# *grumbles* Some People Really Are Annoying...!



## RachJeremy (Sep 14, 2012)

Seriously annoyed with some people right now. 

*** Warning, this is quite long!!! ***

Basically where i keep my boy with the lady i share with is a small little patch, with three stables. One of which we used as a tack room. My boy and the other horse are quite chummy now, so obviously we have no complaints and are chuffed to bits he has a friend finally, as where he was before we had him, he was kinda bullied by the other horses...
Now... The other horse also has sharers, like me with my boy (i share from my friend), a young girl who is about 14/15 now, i can't remember...

Rant 1. 
The young girl seems to have lost interest. She used to be down often to care and ride for the pony. All be it i never quite understood how over protective her mother was, and am still confused by the fact her mum seems to have her wrapped in bubble wrap! 
They pay a bit for the pony, but as with any share, you normally have to commit to days as well. And their old agreement was the people who were there before me and my friend and our boy arrived, was the lady who owned the mare and the owner of the pony would cover weekdays, one does morning, one done evening, and the sharers for the pony would cover both ends at the weekend. 
Now... Me, my friend and the pony's owner are covering pretty much all week apart from Saturday morning... The only time they come down. They don't do much, and the girl hasn't ridden in months, then complains that the pony is fresh and bucks and spooks at everything... Her mum won't let her hack alone, so she can only go up and down the drive, as we aren't allowed to ride in the fields. And god forbid if she goes any further than the drive, they get to a grassy bit of a hack route and gallop him hell for leather repeatedly until he's tired... This pony is a 25 (roughly) year old, with cushings and a bad tendon from a past injury.
I have the girl on facebook, and it has come very apparent that make up and boys have taken over her life... Which is a shame, as when she was keen on the pony, they where quite a pair!
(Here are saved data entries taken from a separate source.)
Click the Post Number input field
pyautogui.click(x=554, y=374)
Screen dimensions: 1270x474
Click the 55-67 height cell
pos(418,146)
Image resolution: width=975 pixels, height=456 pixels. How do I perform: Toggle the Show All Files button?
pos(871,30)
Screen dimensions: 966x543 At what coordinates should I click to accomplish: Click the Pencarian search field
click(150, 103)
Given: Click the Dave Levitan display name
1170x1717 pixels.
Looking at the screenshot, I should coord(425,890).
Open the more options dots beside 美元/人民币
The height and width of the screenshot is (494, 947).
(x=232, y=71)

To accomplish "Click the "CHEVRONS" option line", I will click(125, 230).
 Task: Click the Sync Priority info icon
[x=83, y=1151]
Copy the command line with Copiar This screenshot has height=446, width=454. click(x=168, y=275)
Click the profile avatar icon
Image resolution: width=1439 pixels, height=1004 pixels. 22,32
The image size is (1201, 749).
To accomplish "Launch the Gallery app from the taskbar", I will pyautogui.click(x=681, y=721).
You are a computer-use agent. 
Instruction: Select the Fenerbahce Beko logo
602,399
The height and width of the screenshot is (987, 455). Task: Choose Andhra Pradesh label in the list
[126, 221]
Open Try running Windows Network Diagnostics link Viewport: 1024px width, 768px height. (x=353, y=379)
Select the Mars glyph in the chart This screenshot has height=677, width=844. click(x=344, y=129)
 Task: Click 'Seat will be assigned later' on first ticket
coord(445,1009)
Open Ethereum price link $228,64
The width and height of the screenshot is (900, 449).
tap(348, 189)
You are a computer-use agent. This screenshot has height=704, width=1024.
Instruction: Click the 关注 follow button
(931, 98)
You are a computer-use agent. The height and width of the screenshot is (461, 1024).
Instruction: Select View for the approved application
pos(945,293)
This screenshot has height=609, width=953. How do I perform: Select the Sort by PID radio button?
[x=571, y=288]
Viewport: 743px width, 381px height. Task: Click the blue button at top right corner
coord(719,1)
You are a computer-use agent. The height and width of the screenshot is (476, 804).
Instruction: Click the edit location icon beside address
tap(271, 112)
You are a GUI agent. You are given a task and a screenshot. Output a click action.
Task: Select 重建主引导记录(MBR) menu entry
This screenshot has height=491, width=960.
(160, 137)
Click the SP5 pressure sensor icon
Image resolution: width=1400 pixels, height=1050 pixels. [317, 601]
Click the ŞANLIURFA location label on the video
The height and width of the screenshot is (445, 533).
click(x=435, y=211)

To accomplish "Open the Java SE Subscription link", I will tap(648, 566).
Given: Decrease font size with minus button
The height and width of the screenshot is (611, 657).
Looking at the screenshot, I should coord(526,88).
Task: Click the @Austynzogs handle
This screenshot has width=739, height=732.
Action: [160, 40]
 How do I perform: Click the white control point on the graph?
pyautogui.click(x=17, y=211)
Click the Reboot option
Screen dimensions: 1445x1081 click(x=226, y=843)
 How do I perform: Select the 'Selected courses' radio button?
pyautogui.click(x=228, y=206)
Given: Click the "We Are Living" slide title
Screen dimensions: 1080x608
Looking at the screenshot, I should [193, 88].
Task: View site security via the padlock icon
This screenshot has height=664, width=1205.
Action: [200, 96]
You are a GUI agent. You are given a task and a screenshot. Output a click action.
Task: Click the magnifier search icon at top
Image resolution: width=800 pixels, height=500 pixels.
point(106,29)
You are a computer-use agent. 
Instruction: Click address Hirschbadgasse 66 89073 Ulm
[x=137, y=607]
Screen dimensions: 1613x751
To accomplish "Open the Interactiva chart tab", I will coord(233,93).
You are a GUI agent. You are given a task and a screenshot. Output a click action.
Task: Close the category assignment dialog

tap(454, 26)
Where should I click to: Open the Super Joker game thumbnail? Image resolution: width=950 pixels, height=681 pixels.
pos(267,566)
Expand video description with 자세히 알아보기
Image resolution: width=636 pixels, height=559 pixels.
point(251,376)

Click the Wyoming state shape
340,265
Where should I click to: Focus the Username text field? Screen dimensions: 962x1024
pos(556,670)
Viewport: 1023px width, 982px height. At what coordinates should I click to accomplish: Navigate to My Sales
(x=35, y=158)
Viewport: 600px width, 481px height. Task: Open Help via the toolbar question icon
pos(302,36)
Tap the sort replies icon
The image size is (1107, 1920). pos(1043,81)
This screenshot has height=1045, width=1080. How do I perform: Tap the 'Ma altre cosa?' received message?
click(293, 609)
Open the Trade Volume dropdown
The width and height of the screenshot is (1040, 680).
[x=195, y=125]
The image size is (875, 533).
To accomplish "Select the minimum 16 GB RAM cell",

Which brings on rant no.2!
The owner of the pony has brought a dressage lesson for the girl and the pony, with a grand prix dressage trainer... The girl basically doesn't want to do it because she prefers jumping... But the pony cannot jump anymore because of his tendon, only pop little cross poles, even then she has to be careful... I think this may be the main reason for the loss of interest... That and the departure of the girl who owned the mare who we've got the place of. As they got on well and hacked out and rode together for ages. 

Rant no.3...
Recent one. My boy came in a bit lame the other day, we kept and eye and in the end, called the farrier out, who came on the morning of the 3rd day of lameness. And we thought it was an abscess. Luckily nothing serious, but still it meant box rest, poultice ect... We ended up having the vet out on Friday, and advised more box rest and everything we'd been doing. 
The lady i share with, text the lady who shares the pony for her daughter that he was to stay in, and that i'd be down in the morning to change his poultice and speak to the vet. 
However... Only to find out, that she hadn't got the text due to changing her number!!! She said she'd sent us all a text or fb message... Me and my friend had got neither... Great >.<!!!
So she filled her in over the phone, of which point the lady said she'd skip the poo out of Boycie's stable, hang his haynet and feed him, and if i arrived before she'd had it over to me... This was at about 7:30-45am... I arrived at the yard at 9am... To find:

~ Boycie's door was closed because he's apparently the "demon pony who escapes his stable" (we have a stable rubber chain thingy)... Big fat lie, he tries to duck the stall chain, each time he gets stuck and has to wiggle back in!!! He's only ever escaped once, with a faulty clip... *facepalm*

~ His feed was chucked over his door and fed in the bowl he shouldn't be fed in unless they were planning on washing it. (we make the breakfasts and dinners up in a bowl, then transfer the bowl to a plastic tub that is put in the stables, they DO know this...)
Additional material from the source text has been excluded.